Push, IAM, and RCS: The New Engagement Trifecta
If you’ve been following our recent deep dives into RCS, you already know the headline: rich, branded, interactive messaging is the new normal for mobile communication. But while most teams are excited about what RCS can do, the bigger, more practical question we hear most is:
“Where does RCS actually fit into my existing messaging strategy?”
We understand that adding a new channel (or even upgrading an existing one, like SMS) isn’t strictly a feature decision. There’s a large architecture component involved as well. Adding RCS may change how campaigns are planned, how moments of friction are solved, and how mobile teams design their customer lifecycle.
So rather than an RCS feature tour, this guide focuses on something more practical: How push, in-app messaging (IAM), and RCS work as a coordinated system.
First, do you have your channels tuned for the right job?
So much early churn—Day 1 drop-off, ignored pushes, stalled onboarding—comes back to one root cause: the message didn’t match the channel.
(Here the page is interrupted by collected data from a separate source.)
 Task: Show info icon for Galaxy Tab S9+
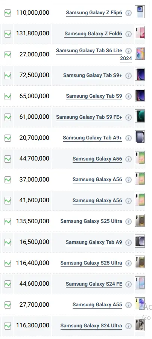[x=128, y=76]
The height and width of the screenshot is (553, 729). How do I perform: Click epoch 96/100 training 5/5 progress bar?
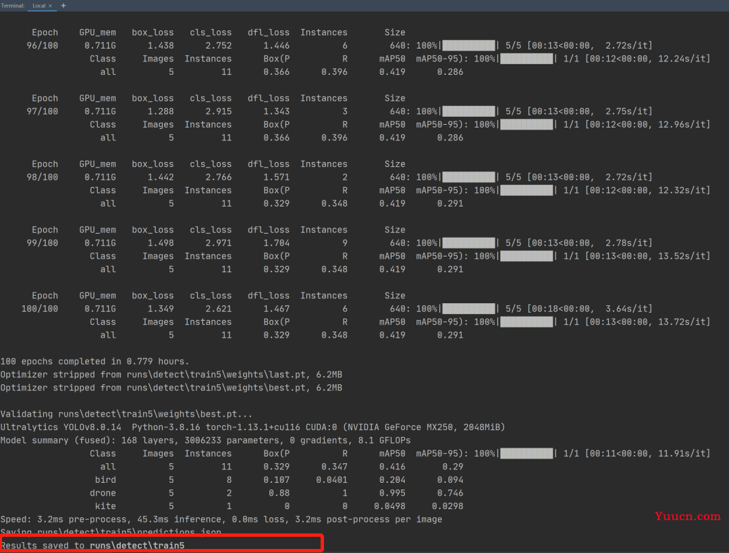pos(468,46)
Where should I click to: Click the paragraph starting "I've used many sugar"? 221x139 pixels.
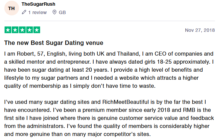(109, 118)
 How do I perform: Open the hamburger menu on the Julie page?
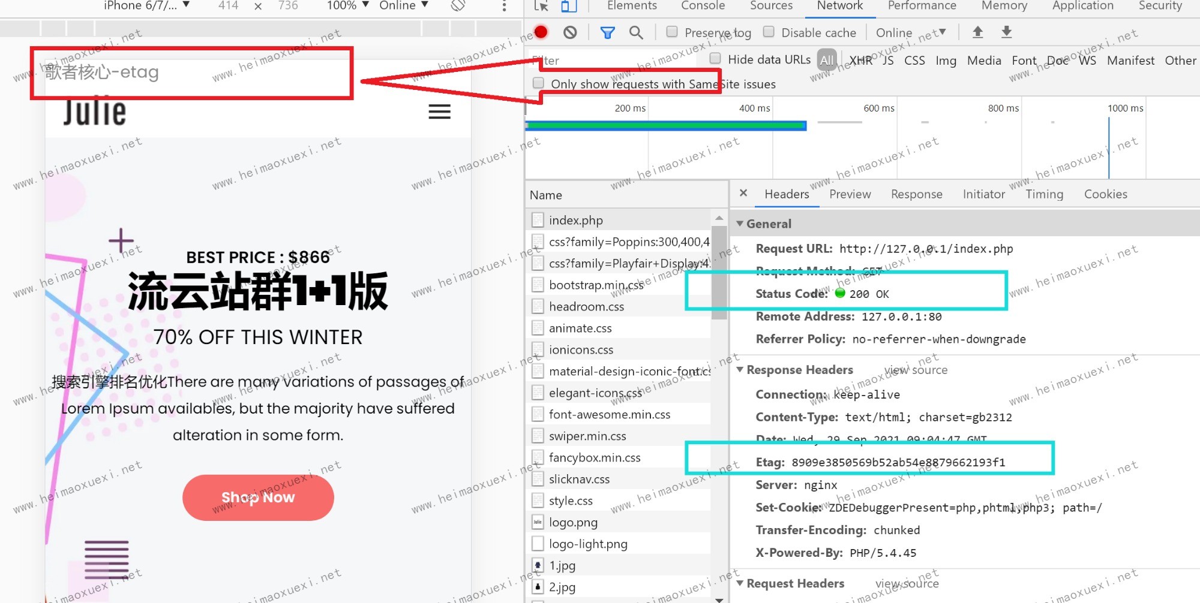pyautogui.click(x=439, y=112)

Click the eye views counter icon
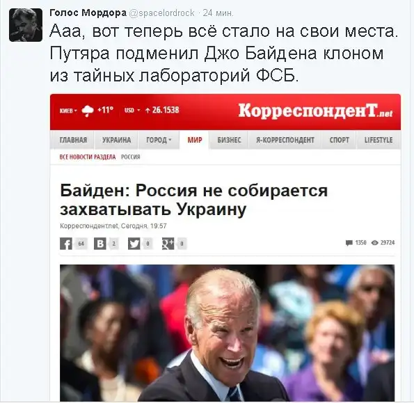(375, 243)
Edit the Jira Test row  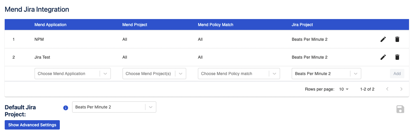click(x=383, y=57)
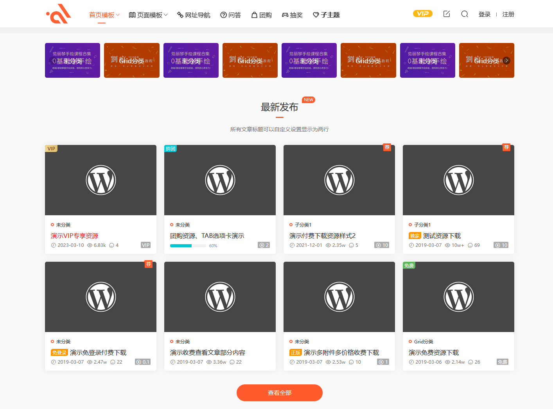This screenshot has width=553, height=409.
Task: Click the 登录 link
Action: (484, 14)

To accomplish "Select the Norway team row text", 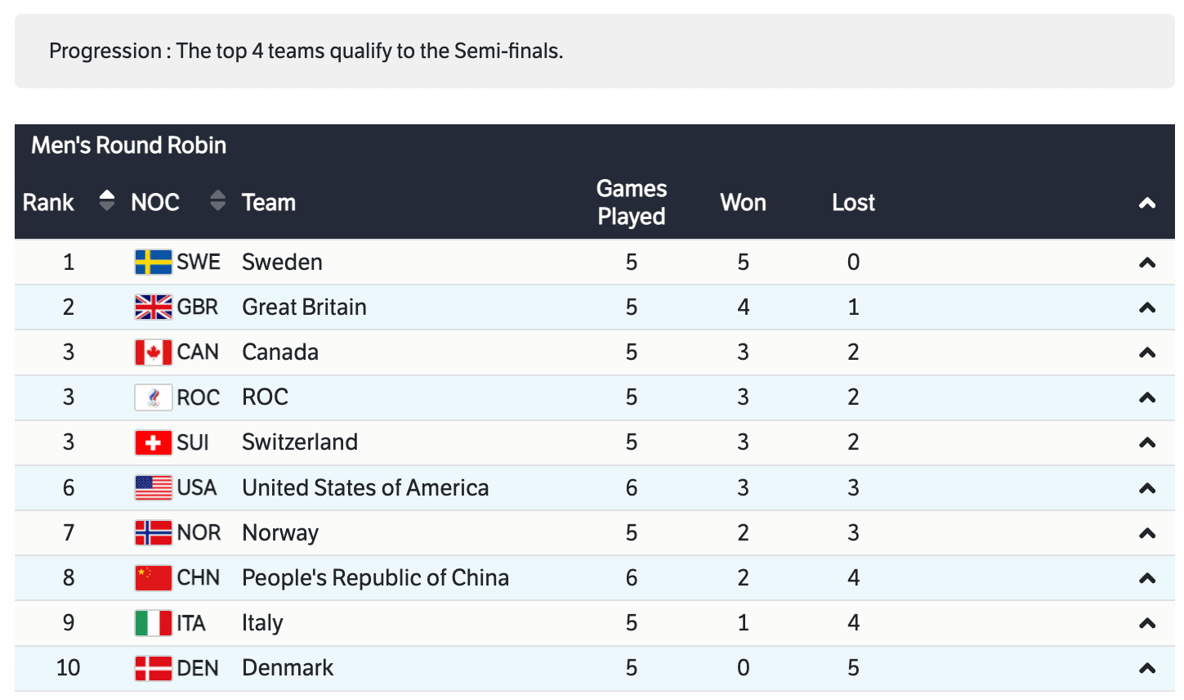I will (x=279, y=533).
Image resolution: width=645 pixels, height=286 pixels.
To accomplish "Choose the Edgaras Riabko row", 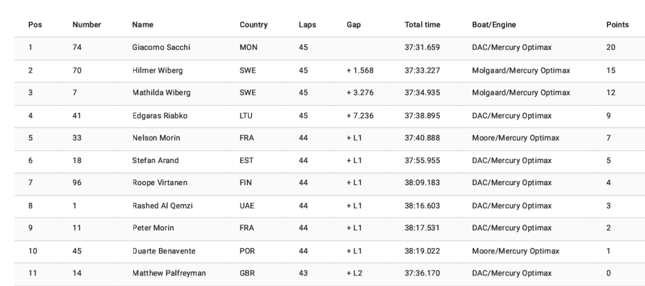I will [x=158, y=115].
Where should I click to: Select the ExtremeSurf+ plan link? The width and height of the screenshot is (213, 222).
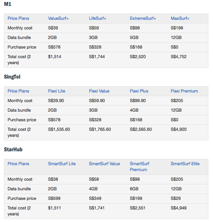(143, 19)
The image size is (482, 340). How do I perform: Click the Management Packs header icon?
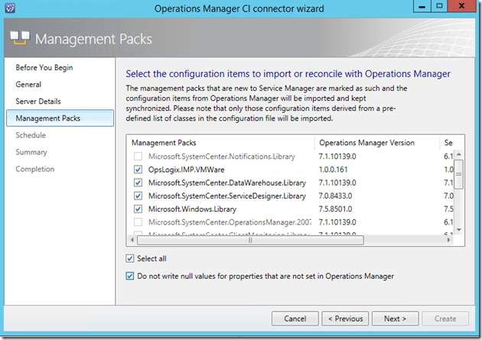point(21,38)
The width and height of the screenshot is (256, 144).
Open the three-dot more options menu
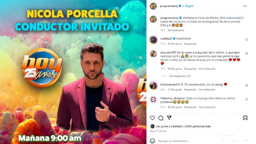point(245,6)
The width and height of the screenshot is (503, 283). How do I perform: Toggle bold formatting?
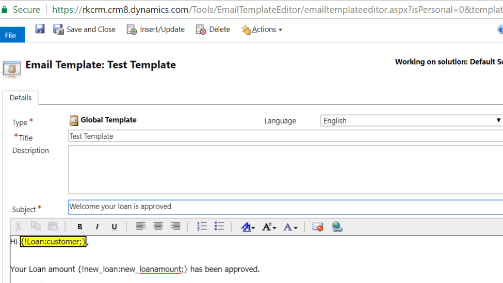click(x=80, y=227)
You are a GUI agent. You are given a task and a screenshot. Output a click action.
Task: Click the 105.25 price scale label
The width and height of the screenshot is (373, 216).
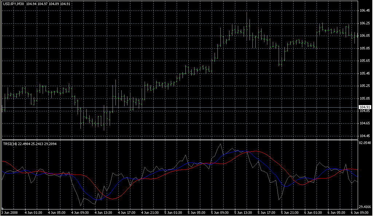click(x=364, y=86)
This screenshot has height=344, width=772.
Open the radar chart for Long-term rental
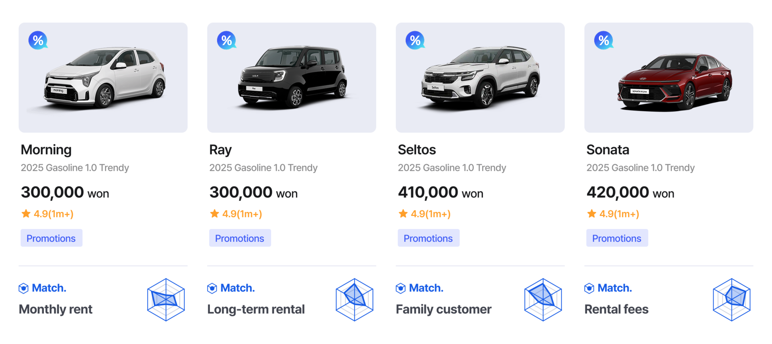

The first two you are familiar with, but it’s worth a quick refresher. Pay most attention to the third: RCS.
Push notifications: To spark attention
- Reaching users instantly outside your app
- Triggering urgency or awareness
- Re-engaging dormant users
- Prompting someone back into the app
In-app messaging: to guide behavior in context
- Educating or onboarding
- Reducing friction at a specific step
- Recovering intent while someone is already engaged
- Driving product activation
RCS: To deliver clarity and drive high-intent action
- Sharing rich visuals or structured information
- Providing multi-step guidance
- Confirming important events (orders, payments, reservations)
- Enabling a “conversation” with branded trust
A simple way to decide on which message belongs where
What you should really be gauging when it comes to choosing the right message for the job is message gravity.
Is your message…
☄️ Low Gravity? (not complex, it just needs to be seen.) → Push
🌗 Medium Gravity? (Users need context, not visuals.) → IAM
🪐 High Gravity? (branded visuals, structured cards/buttons, and higher perceived legitimacy.) → RCS
This framework simplifies channel decisions and helps teams avoid overusing the wrong channel for the wrong job.
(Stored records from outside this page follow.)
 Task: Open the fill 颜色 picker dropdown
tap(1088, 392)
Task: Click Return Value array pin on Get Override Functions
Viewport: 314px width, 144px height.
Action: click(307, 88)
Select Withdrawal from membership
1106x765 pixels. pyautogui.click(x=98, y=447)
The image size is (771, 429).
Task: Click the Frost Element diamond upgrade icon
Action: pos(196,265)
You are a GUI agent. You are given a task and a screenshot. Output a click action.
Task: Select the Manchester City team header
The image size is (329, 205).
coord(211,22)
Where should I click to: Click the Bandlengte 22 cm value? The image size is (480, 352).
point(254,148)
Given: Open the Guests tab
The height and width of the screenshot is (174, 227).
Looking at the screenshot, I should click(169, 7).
So, where does RCS fit into your mix?
Some of the most effective customer experiences come from orchestrating a familiar pattern: a spark of attention → a guided moment of consideration → a clear, confidence-building confirmation.
That’s why push → IAM → RCS often becomes the default choreography.
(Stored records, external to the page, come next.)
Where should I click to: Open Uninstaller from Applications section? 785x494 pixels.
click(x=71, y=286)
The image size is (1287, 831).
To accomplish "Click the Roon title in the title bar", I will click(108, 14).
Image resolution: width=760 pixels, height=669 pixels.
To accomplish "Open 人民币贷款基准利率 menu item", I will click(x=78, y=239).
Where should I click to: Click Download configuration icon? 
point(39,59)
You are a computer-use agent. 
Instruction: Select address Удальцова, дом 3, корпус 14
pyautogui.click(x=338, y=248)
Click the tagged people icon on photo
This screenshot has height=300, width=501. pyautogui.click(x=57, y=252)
→ Push opens the door when attention is missing.
→ IAM guides the user once they’ve stepped inside.
→ RCS closes the loop with clarity, structure, or next steps.
But it’s not a rigid rule. The order should flex based on where the user is, what they’re trying to do, and how much clarity the moment demands.
Should push always come first?
Not necessarily. Push is the go-to when you need to interrupt or re-engage.
When would IAM come first?
Anytime the user is already in a task flow—onboarding, checkout, discovery, verification—start with IAM. It’s contextual, it’s immediate, and it avoids the awkwardness of sending an external notification during an active session. Not the best look.
Can RCS ever come first?
Absolutely. If the moment is inherently high-stakes or high-clarity—like confirming a large purchase, verifying identity, preparing someone for an appointment, or sending pre-travel details—RCS is the most trustworthy entry point. It sets the tone and reduces confusion before the user even needs to open the app.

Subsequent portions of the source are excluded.